For the first time in half a century, the US is close to addressing its child care crisis. In the 1970s, Congress was prompted by the shift of more women in the workforce. They nearly passed a bill that would have funded locally run childcare centers around the country, but was vetoed by then-president Nixon for being in favor of “communal approaches to child-rearing” rather than a “family-centered approach”. In both 2017 and 2019, Senator Patty Murray (D-Wash.) and Representative Bobby Scott (D-Va.) have introduced legislation that would create the United States of America’s first comprehensive childcare system. Though the bill didn’t get a hearing then, it was re-introduced April 22nd in a different political environment.

Childcare should be treated as a public good and tool of gender equity rather than an individual burden on parents. Women in the United States spend 37 percent more time on household and care work than their male counterparts, limiting career choices and economic mobility, and affecting their overall health and well-being. The COVID-19 pandemic tipped the scales for mothers balancing working from home and new child care challenges.
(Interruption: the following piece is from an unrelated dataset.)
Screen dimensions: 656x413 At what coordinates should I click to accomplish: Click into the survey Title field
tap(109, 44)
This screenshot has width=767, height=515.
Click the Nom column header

The estimated unpaid labor value of women and underpaid care workers is more than $7 trillion annually. Women may be forced to cut back work hours or to stop working altogether because they cannot afford or find reliable care. For mothers who are student parents, they struggle to find legislation that is cognizant of their heightened and unique needs and supports their ability to enroll and persist in college. With the economic setbacks caused by the COVID-19 pandemic, a national childcare system can help working mothers land on their feet.

Four times as many women left the workforce than men in September 2020, coinciding with the start of the academic school year during the pandemic. The inaccessibility of child care for women working outside the home as well as challenges of working from home while balancing care responsibilities broke an already delicate balance for many women. It’s clear that even though the Child Care for Working Families Act has been introduced twice, the pandemic has emphasized the need for universal childcare more than ever before.

The Child Care for Working Families Act has more support that previous attempts to overhaul child care. President Biden cited the bill in his 2020 Presidential Campaign and is planning on proposing hundreds of billions of dollars toward childcare spending in his speech to Congress next week. The bill would roughly require $600 billion dollars over ten years and it is unlikely that it would receive everything that Murray and Scott propose. It may become part of a broader care agenda, featuring paid leave and expanded child tax credits.

This potential investment could signal the President’s commitment to bold childcare policy. Working families already knew the difficulties of the current care economy.

What was broken before the pandemic has only fractured further. Without bold, visionary solutions, working families will be the ones who fall through the cracks.